Playwright Recognition

Austin’s playwrights aren’t nearly as well-known nationally as its musicians, but that may not be the case for long. A number of the folks who pen dramas for our stages are drawing increased attention from the entities that fund and develop new plays.

  • Last month, playwright Sharon Bridgforth (lovve/rituals & rage, dyke/warrior-prayers, blood pudding) was one of the recipients of a Rockefeller Foundation Multi-Arts Production Fund grant for the Frontera@Hyde Park Theatre world premiere staging of con flama.
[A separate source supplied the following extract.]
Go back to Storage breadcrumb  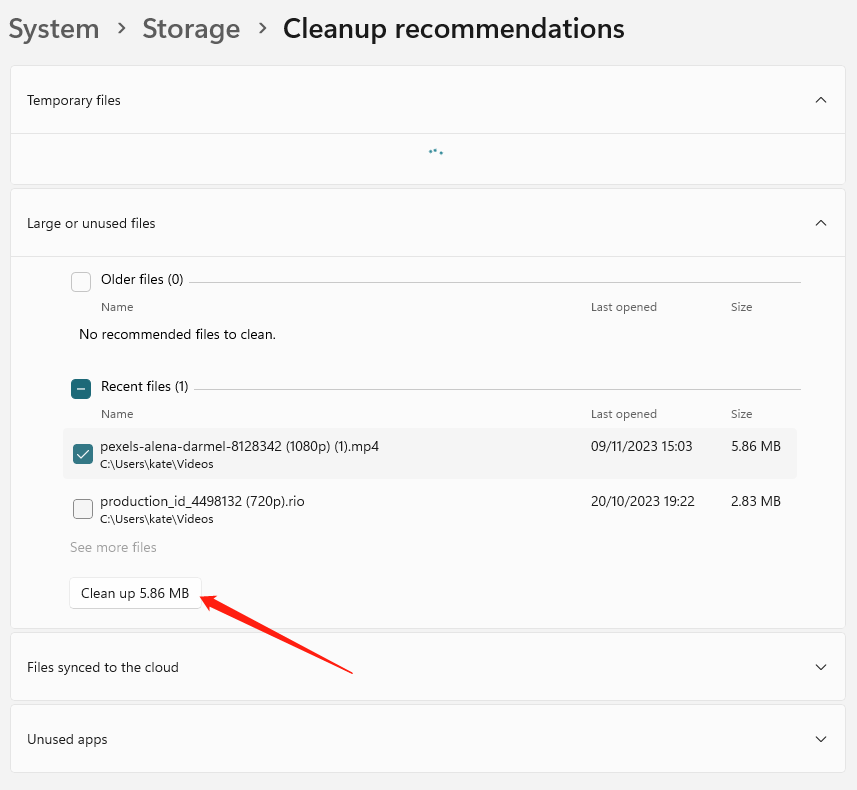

Bridgforth shared the grant with collaborators Laurie Carlos and Lourdes Perez.
  • This month, the Kennedy Center Fund for New American Plays has awarded a grant to John Walch (Craving Gravy, or Love in the Time of Cannibalism) for his play The Dinosaur Within. (The award included a grant to the State Theater Company to stage the work’s world premiere.) Walch also received the Charlotte Woolard Award, established in memory of the Kennedy Center director of protocol and board secretary who passed away in 1999. The Woolard Award, given annually to a promising new voice in the American theatre, carries no monetary prize but is considered a great honor.
  • This week, former Austin playwright Wesley Middleton, currently of Seattle, received word that her play Degas’ Little Dancer, which was commissioned by Zachary Scott Theatre Center‘s Project InterAct, developed by InterAct, and given its world premiere in Austin this year, will be published this fall. The play has been contracted for publication by Dramatic Publishing Company and will be included in the publisher’s fall catalog, along with Middleton’s The Tomato Plant Girl, another play for young audiences which was also produced in Austin by UT’s Department of Theatre & Dance and presented at Playfest.
  • Playwright and sometime Chronicle Arts contributor Colin Swanson (Waterless Places) has been waitlisted for the Yaddo writer’s colony to work on her new full-length play, The Death of a Cat. As this was Swanson’s first application, just being waitlisted was a significant recognition. In addition, her play God Is Kind to Some Women was one of three finalists for the Mark A. Klein Award at Case Western University. This calendar year, Swanson has been a finalist for a grand total of 10 awards, fellowships, or residencies with four of her plays.


    Don’t Mess With Macbe … Um, That Play

    Marshall Ryan Maresca, who directed the female-dominated Disciples of Melpomene production of Macbeth running currently at the John Henry Faulk Living Theatre, was not one to put much stock in the old stories of the Scottish Play’s curse. But in the last couple of weeks, he and the cast of his Macbeth have seen the kind of mishaps that have fueled the play’s evil rep for four centuries. “The day you run my statement that ‘the curse hasn’t hit us,'” he notified me by e-mail, “Rebecca Robertson, our Macduff, gets hit square in the face during one of the fight scenes. She turned out to be all right, save the welt on her left cheek, and finished the show without any further problem.” Then, he adds, in another performance the same weekend, “it hit Alison Terry (who plays Fleance, Young Siward, and a few others). During one of the fight sequences, she got hit, cutting her face. She finished the show, but then went to the E.R. to get stitches. You’ll be glad to know that the cast all decided to have a brush-up fight rehearsal.” The Disciples of Melpomene Macbeth is reviewed in this week’s “Exhibitionism,” p. 60. The production closes Saturday, October 28.